Problem to solve – Reproduce the rows from the first one through the line that contains "Looking at the screenshot, I should 28,24.", substituting "check box" for "checkbox" wherever it occurs and leaving everything else unchanged.

Provided entries –
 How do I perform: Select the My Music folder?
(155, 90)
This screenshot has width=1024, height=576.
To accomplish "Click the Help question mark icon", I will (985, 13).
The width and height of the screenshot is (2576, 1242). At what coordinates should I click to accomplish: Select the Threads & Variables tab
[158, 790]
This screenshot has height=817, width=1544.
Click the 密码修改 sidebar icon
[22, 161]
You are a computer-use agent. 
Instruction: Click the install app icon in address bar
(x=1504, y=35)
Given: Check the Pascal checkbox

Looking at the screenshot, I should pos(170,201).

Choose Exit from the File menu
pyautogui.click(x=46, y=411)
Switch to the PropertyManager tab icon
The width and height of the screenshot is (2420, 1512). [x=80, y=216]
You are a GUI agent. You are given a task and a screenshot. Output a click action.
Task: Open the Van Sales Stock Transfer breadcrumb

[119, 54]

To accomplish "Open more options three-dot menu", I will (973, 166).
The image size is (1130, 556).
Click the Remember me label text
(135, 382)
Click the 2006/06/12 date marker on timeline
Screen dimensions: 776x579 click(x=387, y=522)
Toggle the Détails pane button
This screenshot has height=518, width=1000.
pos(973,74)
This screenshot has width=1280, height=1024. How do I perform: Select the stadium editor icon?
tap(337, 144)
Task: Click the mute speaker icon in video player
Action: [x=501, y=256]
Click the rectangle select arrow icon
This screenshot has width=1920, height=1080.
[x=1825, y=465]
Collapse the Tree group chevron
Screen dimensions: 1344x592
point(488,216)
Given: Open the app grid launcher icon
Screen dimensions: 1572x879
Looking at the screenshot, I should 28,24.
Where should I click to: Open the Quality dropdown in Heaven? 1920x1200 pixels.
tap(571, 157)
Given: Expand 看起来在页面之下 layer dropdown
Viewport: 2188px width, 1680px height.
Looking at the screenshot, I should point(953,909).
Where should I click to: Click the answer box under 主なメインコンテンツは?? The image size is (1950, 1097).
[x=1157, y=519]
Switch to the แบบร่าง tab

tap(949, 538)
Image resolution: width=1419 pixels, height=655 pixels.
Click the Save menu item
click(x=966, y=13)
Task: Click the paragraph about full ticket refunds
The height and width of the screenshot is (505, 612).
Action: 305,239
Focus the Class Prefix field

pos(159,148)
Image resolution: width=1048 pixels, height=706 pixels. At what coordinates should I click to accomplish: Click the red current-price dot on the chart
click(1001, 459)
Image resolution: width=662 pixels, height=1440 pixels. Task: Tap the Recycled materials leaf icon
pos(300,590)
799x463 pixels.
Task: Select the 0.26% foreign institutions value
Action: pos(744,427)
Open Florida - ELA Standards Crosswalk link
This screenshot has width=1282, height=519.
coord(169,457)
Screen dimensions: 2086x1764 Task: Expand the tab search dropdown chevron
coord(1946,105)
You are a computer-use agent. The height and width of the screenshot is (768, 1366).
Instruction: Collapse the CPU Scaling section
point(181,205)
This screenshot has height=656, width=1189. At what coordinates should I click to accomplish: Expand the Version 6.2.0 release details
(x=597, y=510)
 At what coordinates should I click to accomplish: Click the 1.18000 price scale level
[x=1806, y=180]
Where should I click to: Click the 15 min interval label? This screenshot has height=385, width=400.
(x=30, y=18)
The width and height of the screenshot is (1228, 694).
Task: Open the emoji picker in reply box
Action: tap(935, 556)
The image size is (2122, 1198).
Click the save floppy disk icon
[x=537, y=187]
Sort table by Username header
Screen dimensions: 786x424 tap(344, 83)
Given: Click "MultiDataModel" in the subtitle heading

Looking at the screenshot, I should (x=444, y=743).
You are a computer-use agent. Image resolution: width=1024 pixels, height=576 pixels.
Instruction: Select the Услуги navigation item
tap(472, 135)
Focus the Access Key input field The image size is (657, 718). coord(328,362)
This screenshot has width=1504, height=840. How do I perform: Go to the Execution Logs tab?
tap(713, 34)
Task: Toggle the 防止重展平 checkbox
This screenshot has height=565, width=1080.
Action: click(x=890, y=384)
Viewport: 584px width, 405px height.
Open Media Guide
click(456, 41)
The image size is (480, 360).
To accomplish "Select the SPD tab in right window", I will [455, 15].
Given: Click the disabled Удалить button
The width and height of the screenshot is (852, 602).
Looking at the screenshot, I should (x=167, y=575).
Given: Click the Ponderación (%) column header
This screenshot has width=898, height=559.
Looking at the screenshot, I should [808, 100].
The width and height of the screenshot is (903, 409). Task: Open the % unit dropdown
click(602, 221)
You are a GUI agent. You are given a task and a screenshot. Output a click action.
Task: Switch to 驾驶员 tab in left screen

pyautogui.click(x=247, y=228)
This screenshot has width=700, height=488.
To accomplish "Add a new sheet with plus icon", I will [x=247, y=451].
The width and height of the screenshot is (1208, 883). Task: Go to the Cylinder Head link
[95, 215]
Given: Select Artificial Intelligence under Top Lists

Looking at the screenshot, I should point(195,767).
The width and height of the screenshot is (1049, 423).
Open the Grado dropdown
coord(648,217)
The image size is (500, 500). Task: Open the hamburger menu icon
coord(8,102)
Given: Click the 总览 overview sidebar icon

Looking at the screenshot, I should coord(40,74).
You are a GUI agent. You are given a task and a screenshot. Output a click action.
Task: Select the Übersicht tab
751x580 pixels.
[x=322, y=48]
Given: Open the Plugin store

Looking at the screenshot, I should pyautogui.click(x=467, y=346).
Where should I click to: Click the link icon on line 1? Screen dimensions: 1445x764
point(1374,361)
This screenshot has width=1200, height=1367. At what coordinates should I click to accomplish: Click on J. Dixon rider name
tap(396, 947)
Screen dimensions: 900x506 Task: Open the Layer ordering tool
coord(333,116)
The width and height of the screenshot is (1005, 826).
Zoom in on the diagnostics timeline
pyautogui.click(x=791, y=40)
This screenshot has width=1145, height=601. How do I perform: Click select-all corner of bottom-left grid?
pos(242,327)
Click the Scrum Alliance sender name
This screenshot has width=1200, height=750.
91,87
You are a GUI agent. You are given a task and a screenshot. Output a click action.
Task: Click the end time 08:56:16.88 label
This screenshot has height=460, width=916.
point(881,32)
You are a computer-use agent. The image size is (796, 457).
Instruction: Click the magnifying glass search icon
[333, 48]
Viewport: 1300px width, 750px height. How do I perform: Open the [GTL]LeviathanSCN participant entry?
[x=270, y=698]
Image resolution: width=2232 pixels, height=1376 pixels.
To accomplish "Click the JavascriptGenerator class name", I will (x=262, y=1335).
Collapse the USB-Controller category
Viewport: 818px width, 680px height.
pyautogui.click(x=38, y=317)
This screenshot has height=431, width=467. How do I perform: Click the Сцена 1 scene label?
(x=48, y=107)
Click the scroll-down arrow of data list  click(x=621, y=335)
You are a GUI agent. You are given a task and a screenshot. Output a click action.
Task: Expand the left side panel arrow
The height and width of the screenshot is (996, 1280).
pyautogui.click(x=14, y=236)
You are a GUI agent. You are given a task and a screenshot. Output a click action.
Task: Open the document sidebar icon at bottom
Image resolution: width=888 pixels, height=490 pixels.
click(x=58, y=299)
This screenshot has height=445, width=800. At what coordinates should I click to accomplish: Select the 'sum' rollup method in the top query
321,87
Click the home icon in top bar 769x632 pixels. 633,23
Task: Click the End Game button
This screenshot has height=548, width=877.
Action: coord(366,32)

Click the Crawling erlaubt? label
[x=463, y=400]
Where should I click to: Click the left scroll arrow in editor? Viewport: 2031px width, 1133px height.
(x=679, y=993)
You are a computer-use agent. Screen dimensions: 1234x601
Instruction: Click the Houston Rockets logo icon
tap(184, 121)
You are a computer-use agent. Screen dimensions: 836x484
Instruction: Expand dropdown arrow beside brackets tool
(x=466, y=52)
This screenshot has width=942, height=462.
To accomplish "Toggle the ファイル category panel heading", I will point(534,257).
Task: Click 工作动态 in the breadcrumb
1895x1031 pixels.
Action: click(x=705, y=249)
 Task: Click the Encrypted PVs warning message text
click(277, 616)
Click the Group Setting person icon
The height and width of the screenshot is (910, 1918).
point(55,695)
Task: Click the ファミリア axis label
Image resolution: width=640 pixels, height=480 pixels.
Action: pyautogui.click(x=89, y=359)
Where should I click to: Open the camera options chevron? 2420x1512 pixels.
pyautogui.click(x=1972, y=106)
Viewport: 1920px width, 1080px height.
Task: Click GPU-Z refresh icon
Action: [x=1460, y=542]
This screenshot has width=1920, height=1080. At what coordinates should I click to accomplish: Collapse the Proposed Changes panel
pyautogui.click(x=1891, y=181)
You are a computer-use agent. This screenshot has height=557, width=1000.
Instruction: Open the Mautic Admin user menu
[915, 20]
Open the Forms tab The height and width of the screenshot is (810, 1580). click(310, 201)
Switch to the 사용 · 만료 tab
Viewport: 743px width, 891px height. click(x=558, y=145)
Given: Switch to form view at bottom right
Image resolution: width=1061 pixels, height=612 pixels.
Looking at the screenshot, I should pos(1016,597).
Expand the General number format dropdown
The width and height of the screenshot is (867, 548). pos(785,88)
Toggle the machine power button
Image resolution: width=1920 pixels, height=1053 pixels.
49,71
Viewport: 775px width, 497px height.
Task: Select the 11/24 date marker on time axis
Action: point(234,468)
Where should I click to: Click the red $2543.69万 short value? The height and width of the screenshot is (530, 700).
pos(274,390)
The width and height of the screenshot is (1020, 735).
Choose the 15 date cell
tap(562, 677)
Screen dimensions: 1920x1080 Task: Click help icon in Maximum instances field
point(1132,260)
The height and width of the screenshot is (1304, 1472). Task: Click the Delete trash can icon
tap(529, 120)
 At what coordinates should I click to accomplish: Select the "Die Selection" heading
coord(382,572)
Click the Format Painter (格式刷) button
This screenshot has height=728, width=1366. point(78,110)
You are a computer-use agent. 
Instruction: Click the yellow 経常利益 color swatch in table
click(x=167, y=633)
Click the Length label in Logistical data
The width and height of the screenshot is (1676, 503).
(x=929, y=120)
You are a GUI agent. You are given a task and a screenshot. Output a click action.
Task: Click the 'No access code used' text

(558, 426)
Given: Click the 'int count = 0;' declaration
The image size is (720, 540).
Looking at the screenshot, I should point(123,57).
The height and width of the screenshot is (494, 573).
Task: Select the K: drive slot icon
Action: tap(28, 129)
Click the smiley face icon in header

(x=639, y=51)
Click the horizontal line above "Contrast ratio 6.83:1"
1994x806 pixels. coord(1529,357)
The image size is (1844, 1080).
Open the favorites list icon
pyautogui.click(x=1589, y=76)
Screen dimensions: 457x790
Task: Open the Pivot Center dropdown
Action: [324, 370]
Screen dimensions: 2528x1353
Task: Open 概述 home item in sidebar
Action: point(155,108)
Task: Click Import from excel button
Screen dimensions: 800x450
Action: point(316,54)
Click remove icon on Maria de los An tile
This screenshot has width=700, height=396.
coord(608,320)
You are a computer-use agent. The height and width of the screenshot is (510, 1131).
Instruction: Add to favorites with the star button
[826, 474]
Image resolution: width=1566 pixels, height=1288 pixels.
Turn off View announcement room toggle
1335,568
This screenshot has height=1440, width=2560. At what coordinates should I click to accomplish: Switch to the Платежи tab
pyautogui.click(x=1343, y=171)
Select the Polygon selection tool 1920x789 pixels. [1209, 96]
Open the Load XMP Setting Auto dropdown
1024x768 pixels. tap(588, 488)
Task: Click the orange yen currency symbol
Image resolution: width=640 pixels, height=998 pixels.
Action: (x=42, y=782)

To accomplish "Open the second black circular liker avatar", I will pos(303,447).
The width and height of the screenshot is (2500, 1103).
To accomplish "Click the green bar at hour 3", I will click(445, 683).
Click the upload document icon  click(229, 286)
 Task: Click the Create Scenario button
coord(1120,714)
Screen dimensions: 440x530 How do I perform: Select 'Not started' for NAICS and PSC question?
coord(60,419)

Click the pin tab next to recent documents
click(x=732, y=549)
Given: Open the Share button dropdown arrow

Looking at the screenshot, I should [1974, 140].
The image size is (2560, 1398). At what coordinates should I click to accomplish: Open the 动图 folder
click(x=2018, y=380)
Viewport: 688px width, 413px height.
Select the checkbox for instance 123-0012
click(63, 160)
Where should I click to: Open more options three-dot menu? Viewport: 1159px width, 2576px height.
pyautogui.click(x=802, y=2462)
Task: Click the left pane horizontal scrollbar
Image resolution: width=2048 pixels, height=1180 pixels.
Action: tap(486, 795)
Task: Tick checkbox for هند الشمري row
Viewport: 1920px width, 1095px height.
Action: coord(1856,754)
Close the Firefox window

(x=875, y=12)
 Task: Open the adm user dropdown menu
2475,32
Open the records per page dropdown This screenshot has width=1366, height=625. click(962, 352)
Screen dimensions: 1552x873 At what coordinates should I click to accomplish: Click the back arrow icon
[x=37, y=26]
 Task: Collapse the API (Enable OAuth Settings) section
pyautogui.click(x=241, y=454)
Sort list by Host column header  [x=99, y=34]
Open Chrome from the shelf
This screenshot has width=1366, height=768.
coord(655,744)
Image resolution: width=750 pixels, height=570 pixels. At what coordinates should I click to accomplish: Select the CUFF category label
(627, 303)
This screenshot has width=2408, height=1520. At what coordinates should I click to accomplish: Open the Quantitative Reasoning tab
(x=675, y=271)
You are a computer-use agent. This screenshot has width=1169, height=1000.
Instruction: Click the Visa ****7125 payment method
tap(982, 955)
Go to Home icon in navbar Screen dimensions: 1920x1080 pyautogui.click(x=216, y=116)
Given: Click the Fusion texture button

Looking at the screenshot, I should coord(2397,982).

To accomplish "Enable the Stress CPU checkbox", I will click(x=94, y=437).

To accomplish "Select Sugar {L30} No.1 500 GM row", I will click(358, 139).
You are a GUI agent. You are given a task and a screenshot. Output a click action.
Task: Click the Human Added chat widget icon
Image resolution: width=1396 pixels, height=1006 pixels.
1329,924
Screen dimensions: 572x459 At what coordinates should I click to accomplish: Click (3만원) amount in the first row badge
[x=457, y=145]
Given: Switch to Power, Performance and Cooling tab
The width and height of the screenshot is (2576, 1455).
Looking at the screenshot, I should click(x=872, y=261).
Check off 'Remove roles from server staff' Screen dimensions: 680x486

Result below –
 How do I perform: Select the My Music folder?
(155, 90)
This screenshot has width=1024, height=576.
To accomplish "Click the Help question mark icon", I will (985, 13).
The width and height of the screenshot is (2576, 1242). At what coordinates should I click to accomplish: Select the Threads & Variables tab
[158, 790]
This screenshot has height=817, width=1544.
Click the 密码修改 sidebar icon
[22, 161]
You are a computer-use agent. 
Instruction: Click the install app icon in address bar
(x=1504, y=35)
Given: Check the Pascal check box

Looking at the screenshot, I should pos(170,201).

Choose Exit from the File menu
pyautogui.click(x=46, y=411)
Switch to the PropertyManager tab icon
The width and height of the screenshot is (2420, 1512). [x=80, y=216]
You are a GUI agent. You are given a task and a screenshot. Output a click action.
Task: Open the Van Sales Stock Transfer breadcrumb

[119, 54]

To accomplish "Open more options three-dot menu", I will (973, 166).
The image size is (1130, 556).
Click the Remember me label text
(135, 382)
Click the 2006/06/12 date marker on timeline
Screen dimensions: 776x579 click(x=387, y=522)
Toggle the Détails pane button
This screenshot has height=518, width=1000.
pos(973,74)
This screenshot has width=1280, height=1024. How do I perform: Select the stadium editor icon?
tap(337, 144)
Task: Click the mute speaker icon in video player
Action: [x=501, y=256]
Click the rectangle select arrow icon
This screenshot has width=1920, height=1080.
[x=1825, y=465]
Collapse the Tree group chevron
Screen dimensions: 1344x592
point(488,216)
Given: Open the app grid launcher icon
Screen dimensions: 1572x879
Looking at the screenshot, I should 28,24.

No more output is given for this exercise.